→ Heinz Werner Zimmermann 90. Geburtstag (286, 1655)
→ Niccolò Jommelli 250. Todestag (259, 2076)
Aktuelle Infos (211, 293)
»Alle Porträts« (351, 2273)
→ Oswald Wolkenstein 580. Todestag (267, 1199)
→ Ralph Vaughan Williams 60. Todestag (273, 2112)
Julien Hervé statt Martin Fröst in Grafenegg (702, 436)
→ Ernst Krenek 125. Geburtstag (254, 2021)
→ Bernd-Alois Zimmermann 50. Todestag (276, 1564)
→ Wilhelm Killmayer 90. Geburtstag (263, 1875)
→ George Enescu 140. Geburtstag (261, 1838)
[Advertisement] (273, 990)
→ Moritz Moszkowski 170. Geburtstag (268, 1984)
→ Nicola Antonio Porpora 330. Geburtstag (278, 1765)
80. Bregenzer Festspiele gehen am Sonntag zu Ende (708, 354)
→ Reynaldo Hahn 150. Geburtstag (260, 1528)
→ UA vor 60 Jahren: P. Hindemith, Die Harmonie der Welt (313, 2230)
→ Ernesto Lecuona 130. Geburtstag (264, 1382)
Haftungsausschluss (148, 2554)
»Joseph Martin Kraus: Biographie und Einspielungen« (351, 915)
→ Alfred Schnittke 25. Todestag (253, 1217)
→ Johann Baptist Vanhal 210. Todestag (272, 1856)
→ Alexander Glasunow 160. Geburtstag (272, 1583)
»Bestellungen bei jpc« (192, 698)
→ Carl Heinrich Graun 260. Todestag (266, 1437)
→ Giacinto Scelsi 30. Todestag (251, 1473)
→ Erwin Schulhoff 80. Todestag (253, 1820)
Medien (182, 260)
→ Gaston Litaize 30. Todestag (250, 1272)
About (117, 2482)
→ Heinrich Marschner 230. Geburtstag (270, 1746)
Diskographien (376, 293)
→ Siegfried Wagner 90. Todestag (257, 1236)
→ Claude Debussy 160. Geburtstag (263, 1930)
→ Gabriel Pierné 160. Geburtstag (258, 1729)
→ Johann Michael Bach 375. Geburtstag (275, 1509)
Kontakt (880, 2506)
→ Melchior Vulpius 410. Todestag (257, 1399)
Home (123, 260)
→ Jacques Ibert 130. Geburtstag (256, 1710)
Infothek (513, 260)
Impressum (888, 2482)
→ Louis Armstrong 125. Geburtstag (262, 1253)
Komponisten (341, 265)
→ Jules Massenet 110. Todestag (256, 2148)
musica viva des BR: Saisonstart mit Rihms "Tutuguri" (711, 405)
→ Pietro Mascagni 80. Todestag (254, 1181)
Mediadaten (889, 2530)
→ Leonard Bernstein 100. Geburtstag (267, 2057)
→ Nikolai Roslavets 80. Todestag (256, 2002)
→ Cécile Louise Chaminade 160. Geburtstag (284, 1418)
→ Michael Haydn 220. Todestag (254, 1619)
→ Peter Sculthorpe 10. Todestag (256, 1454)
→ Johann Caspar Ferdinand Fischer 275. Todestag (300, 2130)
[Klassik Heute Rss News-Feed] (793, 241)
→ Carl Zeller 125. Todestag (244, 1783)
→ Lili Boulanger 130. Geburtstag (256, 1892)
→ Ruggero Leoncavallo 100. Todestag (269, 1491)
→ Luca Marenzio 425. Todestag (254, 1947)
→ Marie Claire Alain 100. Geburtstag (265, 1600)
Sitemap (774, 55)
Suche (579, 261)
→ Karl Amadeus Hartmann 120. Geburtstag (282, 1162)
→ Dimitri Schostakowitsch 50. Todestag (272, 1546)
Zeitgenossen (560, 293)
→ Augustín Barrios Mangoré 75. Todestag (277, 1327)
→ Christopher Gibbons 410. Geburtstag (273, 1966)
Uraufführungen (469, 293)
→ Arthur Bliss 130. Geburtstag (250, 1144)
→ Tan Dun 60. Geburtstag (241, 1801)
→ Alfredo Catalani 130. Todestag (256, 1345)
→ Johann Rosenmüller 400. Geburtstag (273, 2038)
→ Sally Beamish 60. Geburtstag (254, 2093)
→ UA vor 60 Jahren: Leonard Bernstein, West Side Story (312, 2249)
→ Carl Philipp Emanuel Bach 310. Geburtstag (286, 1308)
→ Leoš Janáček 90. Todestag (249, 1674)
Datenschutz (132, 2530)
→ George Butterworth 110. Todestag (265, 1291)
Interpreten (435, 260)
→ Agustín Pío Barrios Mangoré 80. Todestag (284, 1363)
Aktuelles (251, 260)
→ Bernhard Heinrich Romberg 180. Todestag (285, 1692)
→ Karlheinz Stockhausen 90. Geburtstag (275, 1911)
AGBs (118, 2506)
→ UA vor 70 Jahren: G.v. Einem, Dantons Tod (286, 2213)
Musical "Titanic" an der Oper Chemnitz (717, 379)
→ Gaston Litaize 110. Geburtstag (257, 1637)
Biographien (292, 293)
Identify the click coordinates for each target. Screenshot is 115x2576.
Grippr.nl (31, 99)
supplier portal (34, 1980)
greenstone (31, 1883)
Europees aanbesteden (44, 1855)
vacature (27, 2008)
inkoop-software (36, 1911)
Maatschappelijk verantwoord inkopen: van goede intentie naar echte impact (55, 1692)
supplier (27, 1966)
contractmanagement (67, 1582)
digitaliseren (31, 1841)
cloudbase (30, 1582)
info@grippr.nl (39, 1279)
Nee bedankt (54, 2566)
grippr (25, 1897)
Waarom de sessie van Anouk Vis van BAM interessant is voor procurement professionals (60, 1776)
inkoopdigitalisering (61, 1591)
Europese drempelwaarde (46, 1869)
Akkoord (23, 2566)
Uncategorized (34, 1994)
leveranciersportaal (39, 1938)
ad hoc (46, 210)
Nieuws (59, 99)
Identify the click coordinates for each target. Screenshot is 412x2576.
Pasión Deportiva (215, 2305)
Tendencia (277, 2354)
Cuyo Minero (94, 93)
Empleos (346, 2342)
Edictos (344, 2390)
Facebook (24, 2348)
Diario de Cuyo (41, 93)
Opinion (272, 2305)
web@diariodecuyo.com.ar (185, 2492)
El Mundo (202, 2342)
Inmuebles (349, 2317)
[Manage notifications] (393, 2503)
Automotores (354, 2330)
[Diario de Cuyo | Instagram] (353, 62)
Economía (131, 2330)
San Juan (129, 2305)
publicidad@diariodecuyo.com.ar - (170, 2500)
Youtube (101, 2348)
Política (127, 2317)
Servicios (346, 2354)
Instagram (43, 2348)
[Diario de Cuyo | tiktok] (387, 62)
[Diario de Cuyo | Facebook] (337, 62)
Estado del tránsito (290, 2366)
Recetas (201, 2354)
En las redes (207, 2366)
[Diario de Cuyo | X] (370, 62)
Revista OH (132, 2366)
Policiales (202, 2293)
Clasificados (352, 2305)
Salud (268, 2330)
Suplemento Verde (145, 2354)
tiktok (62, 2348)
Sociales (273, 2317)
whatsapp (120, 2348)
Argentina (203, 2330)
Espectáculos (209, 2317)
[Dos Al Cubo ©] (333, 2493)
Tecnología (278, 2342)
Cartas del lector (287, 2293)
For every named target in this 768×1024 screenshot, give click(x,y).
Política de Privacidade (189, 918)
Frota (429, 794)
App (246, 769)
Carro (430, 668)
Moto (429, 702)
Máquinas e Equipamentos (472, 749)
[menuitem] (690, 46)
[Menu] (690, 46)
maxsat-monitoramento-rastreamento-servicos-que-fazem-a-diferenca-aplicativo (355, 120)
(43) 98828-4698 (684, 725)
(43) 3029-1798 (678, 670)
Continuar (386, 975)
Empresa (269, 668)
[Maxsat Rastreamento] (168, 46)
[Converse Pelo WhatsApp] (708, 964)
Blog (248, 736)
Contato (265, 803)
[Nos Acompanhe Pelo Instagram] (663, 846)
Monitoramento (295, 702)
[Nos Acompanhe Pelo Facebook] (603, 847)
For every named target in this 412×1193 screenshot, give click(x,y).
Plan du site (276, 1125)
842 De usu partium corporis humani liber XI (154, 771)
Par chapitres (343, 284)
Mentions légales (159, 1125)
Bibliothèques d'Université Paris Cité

-------

Work to be completed =>
Reproduce verbatim only the segment of the listing bounded by the line containing "Carro (430, 668)" and the line containing "[Nos Acompanhe Pelo Facebook] (603, 847)", with both boundary lines included.

Solution to this task =>
Carro (430, 668)
Moto (429, 702)
Máquinas e Equipamentos (472, 749)
[menuitem] (690, 46)
[Menu] (690, 46)
maxsat-monitoramento-rastreamento-servicos-que-fazem-a-diferenca-aplicativo (355, 120)
(43) 98828-4698 (684, 725)
(43) 3029-1798 (678, 670)
Continuar (386, 975)
Empresa (269, 668)
[Maxsat Rastreamento] (168, 46)
[Converse Pelo WhatsApp] (708, 964)
Blog (248, 736)
Contato (265, 803)
[Nos Acompanhe Pelo Instagram] (663, 846)
Monitoramento (295, 702)
[Nos Acompanhe Pelo Facebook] (603, 847)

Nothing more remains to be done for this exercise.